Senior Artur Dmowski
The Expected Shortest Path in a Randomly Weighted Graph, Mathematics
Dmowski studied and analyzed how to find the expected time to get from one place to another, in order to develop a technique for assessing efficiency of a network of roads. According to Dmowski, the math Intel research class teacher Peter Brooks was helpful since he was able to guide him in writing the report for the project. “I learned that if people don’t get stuff when I try to explain then it’s my fault, not theirs. So, I learned to be rigorous and clear. I also learned calculus and some probability theory, because they were essential for my project,” he said.
Senior Alice Fok
Synthesis and Characterization of CdTe Quantum Dots for in vivo Imaging, Chemistry
Fok , through her research, determined amethod to make cadmium telluride (CdTe) quantum dots, a type of nanocrystal, within a narrow size range of two to 100 nanometers.
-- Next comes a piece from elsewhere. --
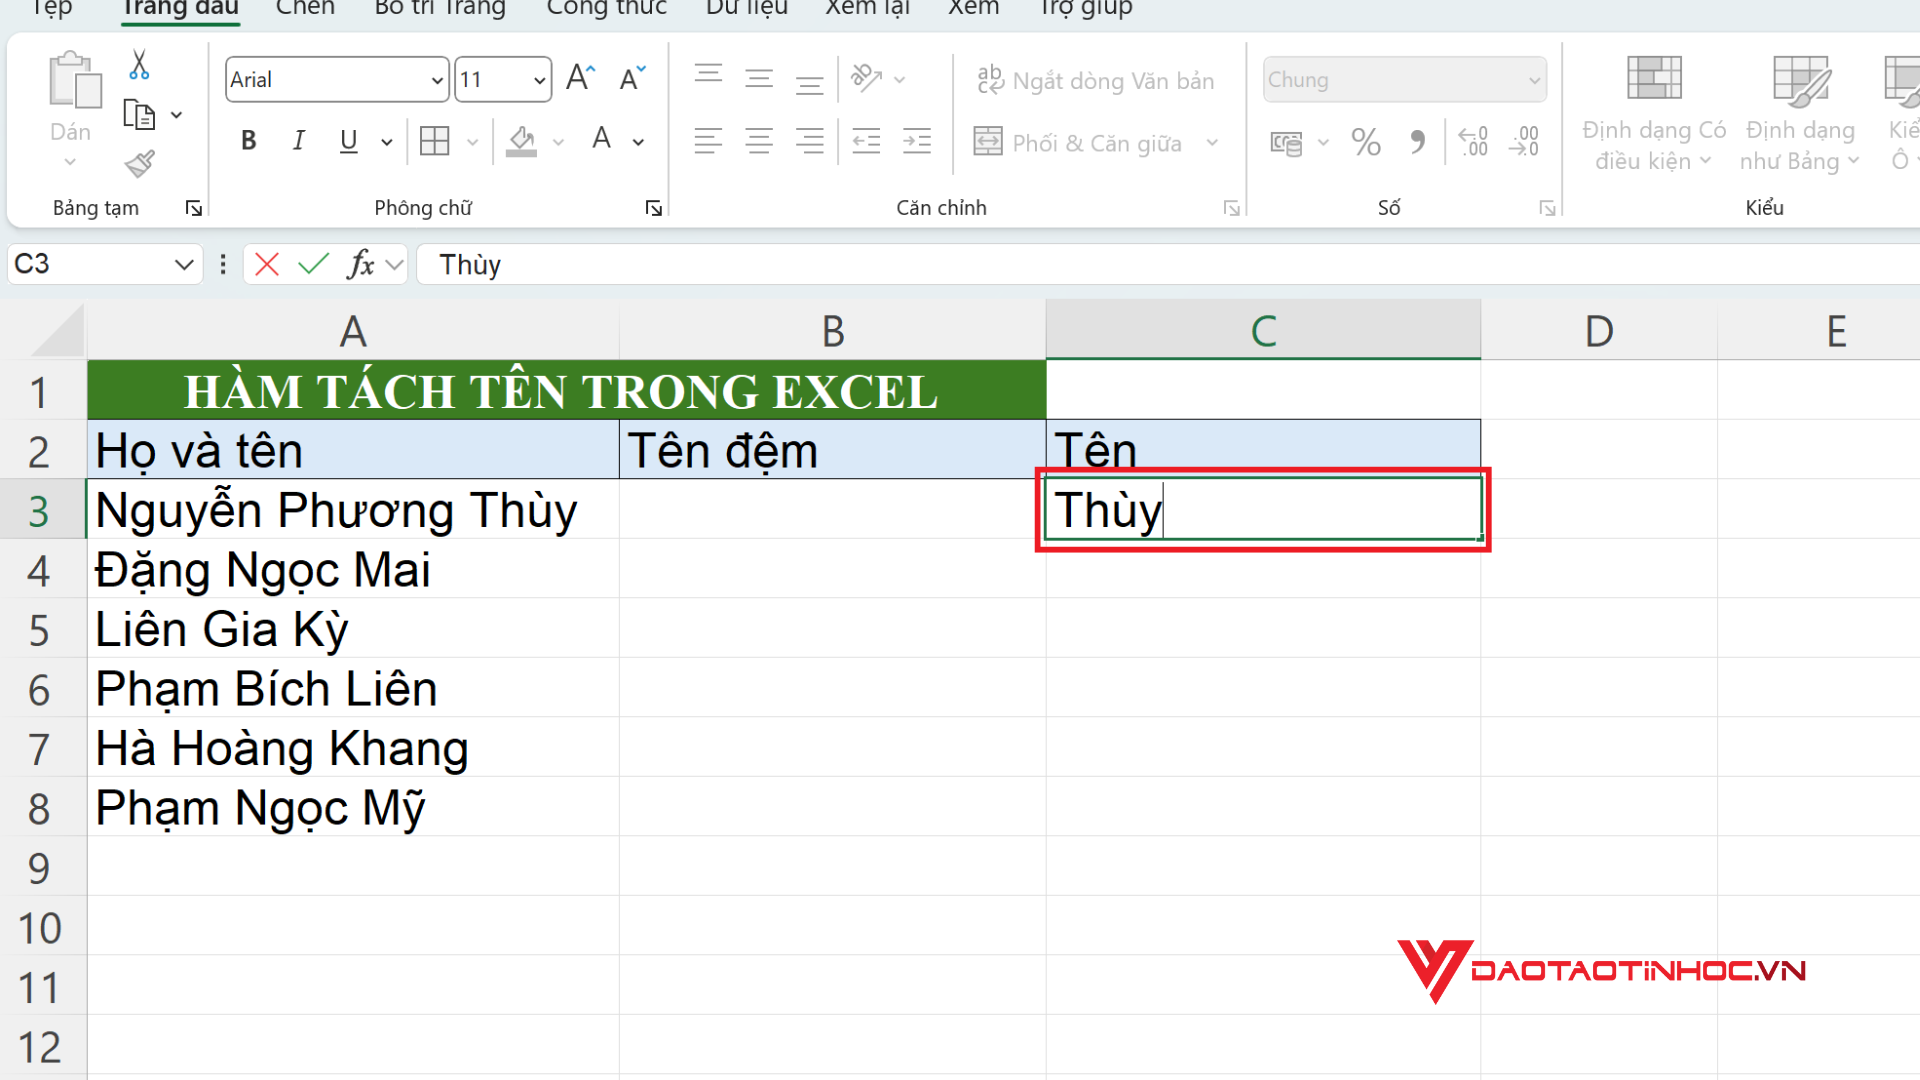Click the Increase Indent icon
1920x1080 pixels.
[916, 141]
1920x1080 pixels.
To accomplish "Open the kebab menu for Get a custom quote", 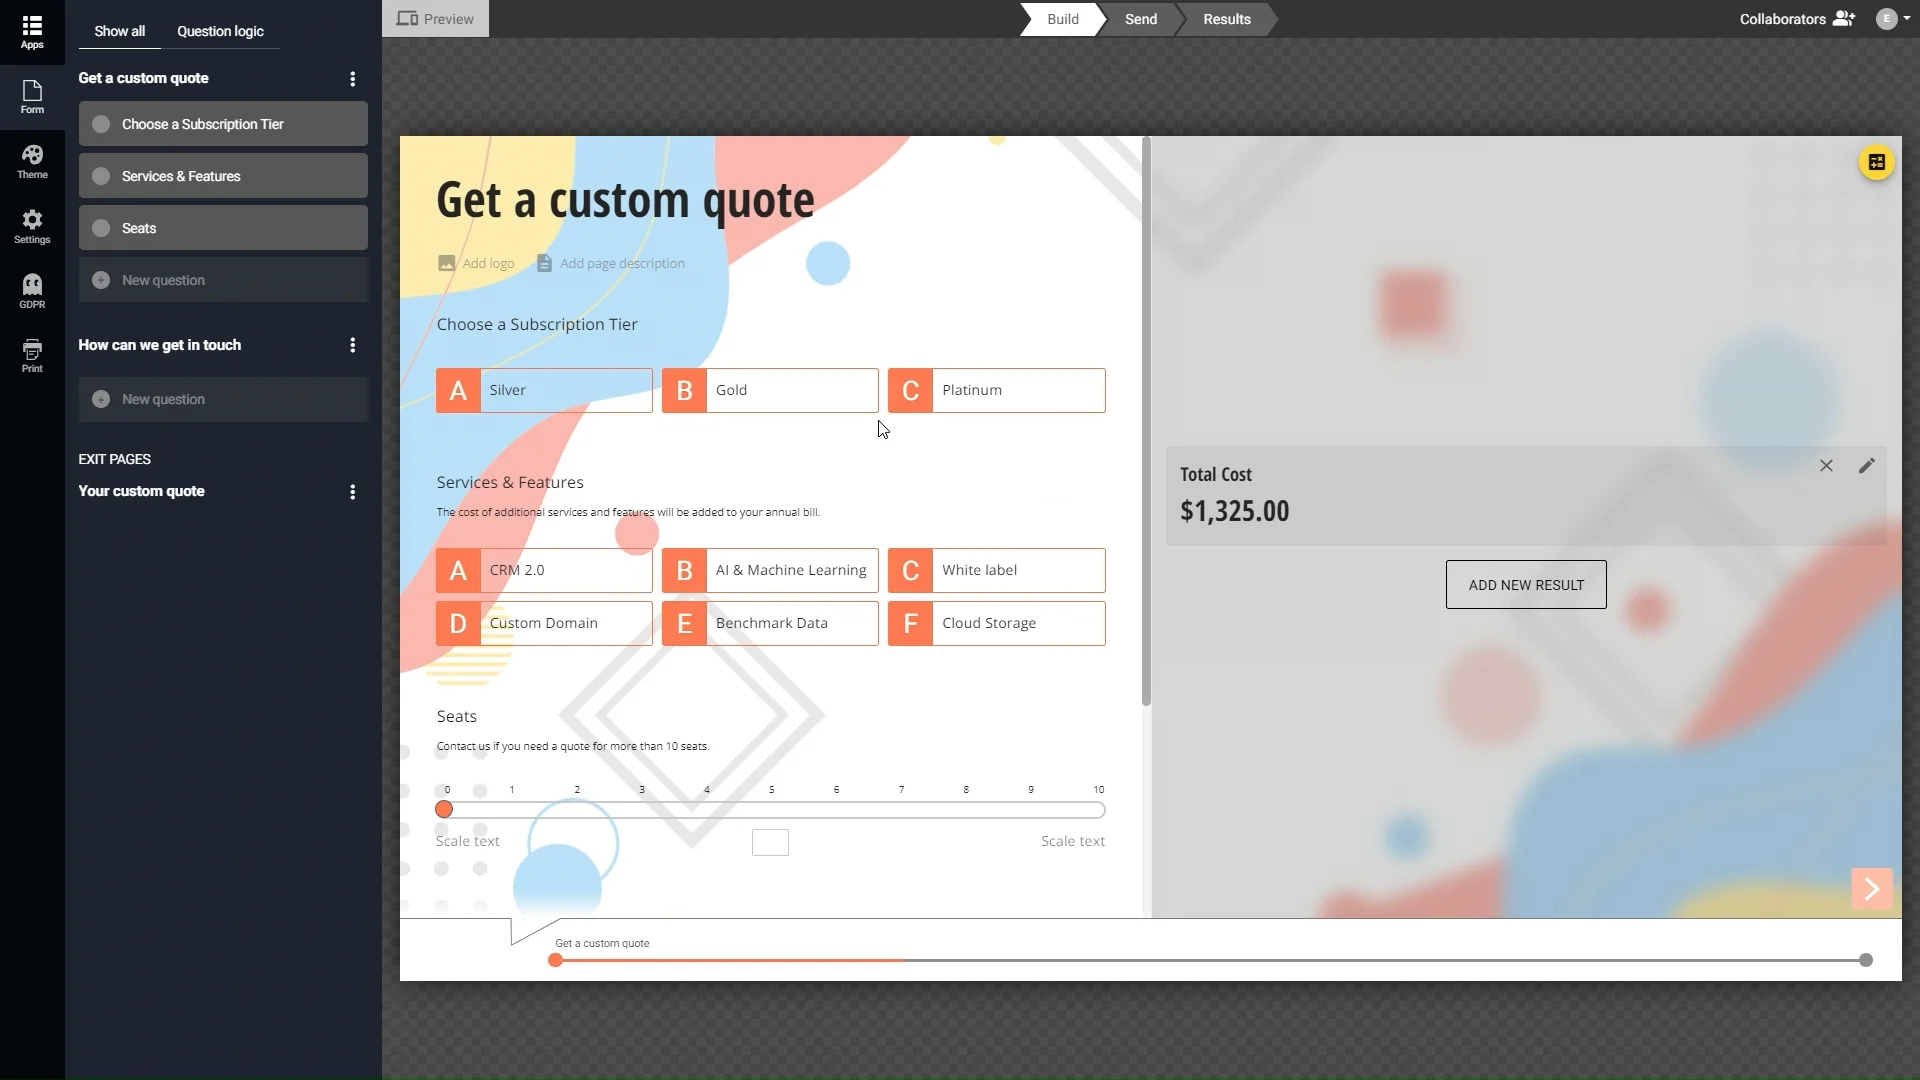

The main goal of her experiment was to create the CdTe nanocrystals to be approximately the same size so that particular wavelengths of light could be viewed. Without a definite size range, separation techniques to view the wavelengths would be extremely tedious and costly. Fok’s project took much time and patience. “The reading part was very frustrating,” she said. “My mentor kept on asking me to be more specific and for ways of approach, and I knew I either hit a wall or needed to read more if I couldn’t answer it.”
Senior Elizabeth Min
Synthesis of a Slow, Tight-Binding Inhibitor of InhA in Mycobacterium tuberculosis, Biology
Min tried to develop a new antibiotic for drug-resistant strains of tuberculosis. She worked at Professor Peter Tonge and graduate student Christopher am Ende at Stony Brook University, Long Island. “Working in a lab really makes you appreciate the work scientists do. Most of the people there were really passionate about what they were doing and it showed exuberance,” Min said. “Some of the work can be a bit tedious, like purifying compounds, but it’s exciting in the end when you are able to actually hold in your hand the end product.”
Schools Chancellor Joel Klein congratulated the city Intel finalists at Principal Stanley Teitel’s conference room on Wednesday, January 30. Bronx High School of Science senior and Intel finalist Artem Serganov was also lauded for his project on the crystallization of roboswitches, which are potential targets for antibiotics. Klein said, “The level of pride we feel at the extraordinary achievement of these finalists is amazing.”
“Even to complete a project or try to complete, that is a pretty big accomplishment,” Gastel said. “Anyone who even attempts to explore this world is a winner.”
“When something good happens, it creates a feeling of opportunity,” Fong said. The success of this year’s Intel applicants has already begun to affect underclassmen, as freshmen and sophomores are getting interested in the project.